▸ **AIM**: Convert all of the material below into a numbered list with one item per line, and leave out any blank lines.

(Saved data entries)
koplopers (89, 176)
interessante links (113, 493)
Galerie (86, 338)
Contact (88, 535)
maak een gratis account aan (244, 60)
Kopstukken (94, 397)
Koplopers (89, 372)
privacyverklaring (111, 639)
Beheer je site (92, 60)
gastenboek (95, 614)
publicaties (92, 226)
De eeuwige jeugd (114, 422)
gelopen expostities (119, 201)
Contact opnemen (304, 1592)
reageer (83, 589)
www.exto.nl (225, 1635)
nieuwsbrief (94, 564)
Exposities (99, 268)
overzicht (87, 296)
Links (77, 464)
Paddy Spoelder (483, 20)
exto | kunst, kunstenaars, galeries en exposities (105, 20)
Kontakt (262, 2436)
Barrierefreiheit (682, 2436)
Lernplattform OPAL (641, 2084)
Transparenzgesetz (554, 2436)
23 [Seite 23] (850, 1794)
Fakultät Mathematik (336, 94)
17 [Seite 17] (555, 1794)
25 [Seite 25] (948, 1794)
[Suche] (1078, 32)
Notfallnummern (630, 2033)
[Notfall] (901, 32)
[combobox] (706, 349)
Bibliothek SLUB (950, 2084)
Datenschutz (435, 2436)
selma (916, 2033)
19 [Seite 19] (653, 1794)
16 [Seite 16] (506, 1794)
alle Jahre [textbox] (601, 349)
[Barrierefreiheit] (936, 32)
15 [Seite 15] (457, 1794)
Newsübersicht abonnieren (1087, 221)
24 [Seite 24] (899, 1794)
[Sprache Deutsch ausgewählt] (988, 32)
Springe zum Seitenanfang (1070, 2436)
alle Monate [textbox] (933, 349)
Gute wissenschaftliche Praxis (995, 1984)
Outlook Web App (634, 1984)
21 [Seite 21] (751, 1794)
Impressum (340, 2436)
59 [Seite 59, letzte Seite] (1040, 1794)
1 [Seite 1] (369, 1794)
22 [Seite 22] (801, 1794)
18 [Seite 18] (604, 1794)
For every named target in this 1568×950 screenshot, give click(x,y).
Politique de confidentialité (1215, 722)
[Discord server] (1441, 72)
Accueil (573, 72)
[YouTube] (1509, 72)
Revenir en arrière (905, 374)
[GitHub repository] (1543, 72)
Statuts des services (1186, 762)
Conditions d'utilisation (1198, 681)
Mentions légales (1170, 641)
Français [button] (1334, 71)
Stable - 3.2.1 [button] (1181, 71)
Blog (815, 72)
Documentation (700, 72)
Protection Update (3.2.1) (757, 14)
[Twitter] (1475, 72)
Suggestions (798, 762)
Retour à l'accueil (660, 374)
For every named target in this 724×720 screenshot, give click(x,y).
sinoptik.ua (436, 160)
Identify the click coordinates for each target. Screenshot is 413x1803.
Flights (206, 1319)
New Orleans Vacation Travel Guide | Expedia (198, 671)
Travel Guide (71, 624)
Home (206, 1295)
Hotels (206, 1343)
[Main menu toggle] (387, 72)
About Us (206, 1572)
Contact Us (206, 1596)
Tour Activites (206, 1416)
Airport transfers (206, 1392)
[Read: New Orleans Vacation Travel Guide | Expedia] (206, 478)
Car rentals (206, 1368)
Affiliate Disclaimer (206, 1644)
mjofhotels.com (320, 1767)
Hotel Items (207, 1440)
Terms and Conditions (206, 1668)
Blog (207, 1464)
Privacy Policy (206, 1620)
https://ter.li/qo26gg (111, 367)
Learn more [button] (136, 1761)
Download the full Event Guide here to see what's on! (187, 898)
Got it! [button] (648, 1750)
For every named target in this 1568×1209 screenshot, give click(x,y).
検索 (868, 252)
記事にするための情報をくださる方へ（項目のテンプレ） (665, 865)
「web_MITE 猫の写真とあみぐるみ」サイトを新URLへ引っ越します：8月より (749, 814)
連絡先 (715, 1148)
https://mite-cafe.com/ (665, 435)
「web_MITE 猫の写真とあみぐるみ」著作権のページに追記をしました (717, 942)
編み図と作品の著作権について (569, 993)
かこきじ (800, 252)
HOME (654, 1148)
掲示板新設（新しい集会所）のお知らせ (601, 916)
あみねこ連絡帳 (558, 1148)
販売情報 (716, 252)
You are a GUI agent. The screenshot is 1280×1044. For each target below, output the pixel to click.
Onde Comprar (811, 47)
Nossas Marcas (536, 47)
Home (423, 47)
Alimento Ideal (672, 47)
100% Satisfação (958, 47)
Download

▸ **FINAL RESULT**:
1. koplopers (89, 176)
2. interessante links (113, 493)
3. Galerie (86, 338)
4. Contact (88, 535)
5. maak een gratis account aan (244, 60)
6. Kopstukken (94, 397)
7. Koplopers (89, 372)
8. privacyverklaring (111, 639)
9. Beheer je site (92, 60)
10. gastenboek (95, 614)
11. publicaties (92, 226)
12. De eeuwige jeugd (114, 422)
13. gelopen expostities (119, 201)
14. Contact opnemen (304, 1592)
15. reageer (83, 589)
16. www.exto.nl (225, 1635)
17. nieuwsbrief (94, 564)
18. Exposities (99, 268)
19. overzicht (87, 296)
20. Links (77, 464)
21. Paddy Spoelder (483, 20)
22. exto | kunst, kunstenaars, galeries en exposities (105, 20)
23. Kontakt (262, 2436)
24. Barrierefreiheit (682, 2436)
25. Lernplattform OPAL (641, 2084)
26. Transparenzgesetz (554, 2436)
27. 23 [Seite 23] (850, 1794)
28. Fakultät Mathematik (336, 94)
29. 17 [Seite 17] (555, 1794)
30. 25 [Seite 25] (948, 1794)
31. [Suche] (1078, 32)
32. Notfallnummern (630, 2033)
33. [Notfall] (901, 32)
34. [combobox] (706, 349)
35. Bibliothek SLUB (950, 2084)
36. Datenschutz (435, 2436)
37. selma (916, 2033)
38. 19 [Seite 19] (653, 1794)
39. 16 [Seite 16] (506, 1794)
40. alle Jahre [textbox] (601, 349)
41. [Barrierefreiheit] (936, 32)
42. 15 [Seite 15] (457, 1794)
43. Newsübersicht abonnieren (1087, 221)
44. 24 [Seite 24] (899, 1794)
45. [Sprache Deutsch ausgewählt] (988, 32)
46. Springe zum Seitenanfang (1070, 2436)
47. alle Monate [textbox] (933, 349)
48. Gute wissenschaftliche Praxis (995, 1984)
49. Outlook Web App (634, 1984)
50. 21 [Seite 21] (751, 1794)
51. Impressum (340, 2436)
52. 59 [Seite 59, letzte Seite] (1040, 1794)
53. 1 [Seite 1] (369, 1794)
54. 22 [Seite 22] (801, 1794)
55. 18 [Seite 18] (604, 1794)
56. For every named target in this 1568×950 screenshot, give click(x,y).
57. Politique de confidentialité (1215, 722)
58. [Discord server] (1441, 72)
59. Accueil (573, 72)
60. [YouTube] (1509, 72)
61. Revenir en arrière (905, 374)
62. [GitHub repository] (1543, 72)
63. Statuts des services (1186, 762)
64. Conditions d'utilisation (1198, 681)
65. Mentions légales (1170, 641)
66. Français [button] (1334, 71)
67. Stable - 3.2.1 [button] (1181, 71)
68. Blog (815, 72)
69. Documentation (700, 72)
70. Protection Update (3.2.1) (757, 14)
71. [Twitter] (1475, 72)
72. Suggestions (798, 762)
73. Retour à l'accueil (660, 374)
74. For every named target in this 724×720 screenshot, give click(x,y).
75. sinoptik.ua (436, 160)
76. Identify the click coordinates for each target. Screenshot is 413x1803.
77. Flights (206, 1319)
78. New Orleans Vacation Travel Guide | Expedia (198, 671)
79. Travel Guide (71, 624)
80. Home (206, 1295)
81. Hotels (206, 1343)
82. [Main menu toggle] (387, 72)
83. About Us (206, 1572)
84. Contact Us (206, 1596)
85. Tour Activites (206, 1416)
86. Airport transfers (206, 1392)
87. [Read: New Orleans Vacation Travel Guide | Expedia] (206, 478)
88. Car rentals (206, 1368)
89. Affiliate Disclaimer (206, 1644)
90. mjofhotels.com (320, 1767)
91. Hotel Items (207, 1440)
92. Terms and Conditions (206, 1668)
93. Blog (207, 1464)
94. Privacy Policy (206, 1620)
95. https://ter.li/qo26gg (111, 367)
96. Learn more [button] (136, 1761)
97. Download the full Event Guide here to see what's on! (187, 898)
98. Got it! [button] (648, 1750)
99. For every named target in this 1568×1209 screenshot, give click(x,y).
100. 検索 (868, 252)
101. 記事にするための情報をくださる方へ（項目のテンプレ） (665, 865)
102. 「web_MITE 猫の写真とあみぐるみ」サイトを新URLへ引っ越します：8月より (749, 814)
103. 連絡先 (715, 1148)
104. https://mite-cafe.com/ (665, 435)
105. 「web_MITE 猫の写真とあみぐるみ」著作権のページに追記をしました (717, 942)
106. 編み図と作品の著作権について (569, 993)
107. かこきじ (800, 252)
108. HOME (654, 1148)
109. 掲示板新設（新しい集会所）のお知らせ (601, 916)
110. あみねこ連絡帳 (558, 1148)
111. 販売情報 (716, 252)
112. You are a GUI agent. The screenshot is 1280×1044. For each target below, output the pixel to click.
113. Onde Comprar (811, 47)
114. Nossas Marcas (536, 47)
115. Home (423, 47)
116. Alimento Ideal (672, 47)
117. 100% Satisfação (958, 47)
118. Download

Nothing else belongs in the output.